Currently, NOCs don't have much financial interest in tracking down a smurfer.
Actually, some NOCs have a financial incentive to BE amplifiers (consider someone connected on a bit-rate-sensitive billing plan)
Karl's stories of non-cooperation make sense if the NOC is looking at their (short term) bottom line rather than the good of the net.
Yep. Surprise.
Is there a way we can change that?
Bring charges?
I can't quite come up with the right thing to suggest. Everything I think of has too many possibilities for gaming.
I'm fishing for something like each ISP/NSP that works on tracking down a smurfer gets to charge the ISP/NSP closer to the source for the time and costs it spends on the problem, including the costs that get passed to it.
How much effort is involved in tracking a smurfer through each router?
Not a lot, but non-zero. The problem is that you have to catch it while the attack is in process. The REAL solution to this problem is for people to prevent address spoofing on their leaf connections. That is, for leaf connections, if you do not have a route back to the source from which you came, you drop the packet - period.
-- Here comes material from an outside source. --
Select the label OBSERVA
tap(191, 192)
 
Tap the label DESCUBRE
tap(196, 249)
If the LEAF nodes all did this, then the problem would already be gone.
Any router vendors willing to estimate how much it would cost to implement something like Karl's proposed command?
"trace-smurf <forged-victim-address> <amplifier-address>" <return>
Do smurf attacks always happen late at night and on weekends?
No. We just got hit for a few minutes at 9:15 this morning.
Would major NSPs be willing to setup a smurf hotline so trusted smart people, like Karl, could bypass the first several layers of screening and get the data to the right person fast?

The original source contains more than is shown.